Well, I hope it all works out since you helped set up a really tantalizing premise that brings things full circle with the original Robin Williams and Kirsten Dunst film.
Game Night is one of the most entertaining movies in recent memory. Did you already have a Denzel impression in the chamber before you shot the film, or did you have to develop one in response to the script?

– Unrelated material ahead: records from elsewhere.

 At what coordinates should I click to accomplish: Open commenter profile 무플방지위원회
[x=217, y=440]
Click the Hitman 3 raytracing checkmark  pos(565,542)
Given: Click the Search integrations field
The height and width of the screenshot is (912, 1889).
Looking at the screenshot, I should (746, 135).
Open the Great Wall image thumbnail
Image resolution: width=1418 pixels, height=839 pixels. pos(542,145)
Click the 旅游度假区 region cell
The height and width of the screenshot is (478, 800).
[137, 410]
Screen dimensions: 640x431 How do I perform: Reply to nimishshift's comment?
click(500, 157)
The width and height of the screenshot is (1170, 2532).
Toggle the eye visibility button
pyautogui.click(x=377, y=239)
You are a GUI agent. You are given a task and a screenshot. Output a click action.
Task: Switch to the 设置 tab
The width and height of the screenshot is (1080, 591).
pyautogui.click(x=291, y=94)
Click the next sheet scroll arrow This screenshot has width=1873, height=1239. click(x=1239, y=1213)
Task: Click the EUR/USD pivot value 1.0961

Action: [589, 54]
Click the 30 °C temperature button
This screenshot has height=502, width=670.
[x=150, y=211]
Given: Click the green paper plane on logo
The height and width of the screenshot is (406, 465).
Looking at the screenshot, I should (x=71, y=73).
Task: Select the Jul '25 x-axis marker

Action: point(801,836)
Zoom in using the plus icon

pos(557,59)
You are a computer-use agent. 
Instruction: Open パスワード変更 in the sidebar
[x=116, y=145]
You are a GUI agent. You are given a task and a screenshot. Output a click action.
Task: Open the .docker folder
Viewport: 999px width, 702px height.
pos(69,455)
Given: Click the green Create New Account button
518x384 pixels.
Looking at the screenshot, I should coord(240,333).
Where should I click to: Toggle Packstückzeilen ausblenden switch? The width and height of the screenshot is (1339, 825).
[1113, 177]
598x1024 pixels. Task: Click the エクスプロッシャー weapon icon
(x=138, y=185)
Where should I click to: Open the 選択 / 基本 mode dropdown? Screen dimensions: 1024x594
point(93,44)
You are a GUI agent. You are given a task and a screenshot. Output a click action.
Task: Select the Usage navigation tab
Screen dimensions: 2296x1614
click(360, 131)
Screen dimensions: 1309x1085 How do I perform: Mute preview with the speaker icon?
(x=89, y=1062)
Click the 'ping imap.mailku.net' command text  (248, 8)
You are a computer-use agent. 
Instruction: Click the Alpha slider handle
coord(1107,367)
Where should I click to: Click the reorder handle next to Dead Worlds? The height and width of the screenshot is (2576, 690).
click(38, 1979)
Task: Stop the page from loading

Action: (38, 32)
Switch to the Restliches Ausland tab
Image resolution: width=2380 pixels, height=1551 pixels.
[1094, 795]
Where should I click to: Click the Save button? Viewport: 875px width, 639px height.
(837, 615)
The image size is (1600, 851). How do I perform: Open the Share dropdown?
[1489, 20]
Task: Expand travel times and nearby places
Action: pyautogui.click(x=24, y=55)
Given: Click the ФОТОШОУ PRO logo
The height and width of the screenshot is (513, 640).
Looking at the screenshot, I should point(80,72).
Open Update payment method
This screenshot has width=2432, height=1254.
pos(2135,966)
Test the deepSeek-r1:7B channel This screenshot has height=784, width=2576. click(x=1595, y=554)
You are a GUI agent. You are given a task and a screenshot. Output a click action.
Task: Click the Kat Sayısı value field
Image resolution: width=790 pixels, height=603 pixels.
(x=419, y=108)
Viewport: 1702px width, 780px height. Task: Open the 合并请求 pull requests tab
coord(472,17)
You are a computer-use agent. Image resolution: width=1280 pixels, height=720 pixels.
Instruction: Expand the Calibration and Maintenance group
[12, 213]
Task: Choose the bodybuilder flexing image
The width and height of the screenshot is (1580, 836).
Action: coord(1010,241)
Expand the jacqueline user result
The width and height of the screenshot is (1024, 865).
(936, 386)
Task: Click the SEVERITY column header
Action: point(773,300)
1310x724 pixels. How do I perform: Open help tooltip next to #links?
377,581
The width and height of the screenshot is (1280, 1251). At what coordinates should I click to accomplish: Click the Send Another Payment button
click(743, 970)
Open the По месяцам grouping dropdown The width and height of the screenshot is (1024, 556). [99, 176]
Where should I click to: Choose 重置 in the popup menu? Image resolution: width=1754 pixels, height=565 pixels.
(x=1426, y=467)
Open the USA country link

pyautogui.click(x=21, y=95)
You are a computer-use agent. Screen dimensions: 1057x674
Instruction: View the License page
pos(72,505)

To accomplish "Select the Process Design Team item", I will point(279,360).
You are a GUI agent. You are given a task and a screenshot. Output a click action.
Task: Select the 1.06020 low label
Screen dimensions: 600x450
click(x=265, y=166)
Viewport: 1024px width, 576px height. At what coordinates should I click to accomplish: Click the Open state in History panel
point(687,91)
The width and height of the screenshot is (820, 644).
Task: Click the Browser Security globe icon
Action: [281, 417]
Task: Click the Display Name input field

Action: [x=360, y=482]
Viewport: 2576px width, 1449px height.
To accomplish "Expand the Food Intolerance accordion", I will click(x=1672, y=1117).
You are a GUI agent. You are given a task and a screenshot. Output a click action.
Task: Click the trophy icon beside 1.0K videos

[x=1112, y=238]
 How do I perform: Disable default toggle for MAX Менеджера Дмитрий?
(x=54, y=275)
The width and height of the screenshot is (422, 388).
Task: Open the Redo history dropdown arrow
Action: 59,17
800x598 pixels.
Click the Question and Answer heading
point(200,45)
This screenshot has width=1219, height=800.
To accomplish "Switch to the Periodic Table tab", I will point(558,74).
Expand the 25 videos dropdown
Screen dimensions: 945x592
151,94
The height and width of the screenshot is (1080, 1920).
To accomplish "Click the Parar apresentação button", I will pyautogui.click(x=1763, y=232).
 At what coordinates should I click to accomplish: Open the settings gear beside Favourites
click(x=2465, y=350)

So, I remember reading the script, and there was a Denzel reference. But, the directors had no idea that I did a Denzel impression. During one of the takes, I just did it, and then, we moved on; we never revisited it. I remember the punchline to whom my character’s wife (Kylie Bunbury) slept with, and originally, it wasn’t Denzel. It was somebody else, and it just wasn’t tracking when they did test screenings and stuff like that. Our journey and our arc as a couple wasn’t tracking that well with the punchline to the entire premise. So, we went back and did reshoots. The request was that we make it Denzel, and then I reshot a lot of those moments where I did a Denzel impression. So, that was pretty cool. It just shows that when you’re an actor, it’s okay to take chances and take risks on set. If you want to do a goofy bit, do a goofy bit. Obviously, don’t take up too much time doing it, but showcase some of your stuff. It gives writers and directors some ideas that they can potentially use later. I think that’s important for every actor to remember.
Has there been serious talk about doing another one?
For a while, we were, but it didn’t get too far. I don’t remember there being real, real, real conversations, but there should be. I definitely think it’s something we should do again. It deserves a second; it did really well, and it was a great movie [85 percent among critics in Rotten Tomatoes]. [Co-Directors] John Francis Daley and Jonathan Goldstein killed it. The cast was great, and we set it up at the end for a sequel. So, let’s see, and let’s hope so. [Budgeted at $37 million, Game Night made an estimated $126 million between box office and home video.]
What was the cast’s initial reaction to what Jesse Plemons was doing?
We died laughing. (Laughs.) We were like, “Whoa!” Our initial reaction was great, especially because I’m a fan of his. I don’t know if he was channeling some Philip Seymour Hoffman or some Michael Shannon, but it was great. He was my favorite character in that movie.
What’s coming up that you’re excited about, currently?
I mentioned it earlier, but I’m excited about Woke, which is my new TV series on Hulu. I want to say it comes out in July, but we’ve got a great director and a great cast. This show is so near and dear to my heart. It just makes sense. Politically, it’s there; it’s saying something. It’s timely. Essentially, it’s a show about a cartoonist named Keith “Keef” Knight, who’s a real guy and he used to make really boring comic strips. One day, something happens to him involving the police, and it opens his eyes to the world around him — not just metaphorically but quite literally. He starts seeing things; these animations start coming to life and guiding his path. We’ve got Blake Anderson from Workaholics, who’s playing a roommate. We’ve got T. Murph, a comedian who’s so, so funny. Maurice Marable is directing. We’ve also got Rose McIver, Katt Williams, Cedric the Entertainer, Sam Richardson, Tony Hale, Eddie Griffin and Nicole Byer. It’s a pretty cool show with a pretty cool group, and I’m really excited about it.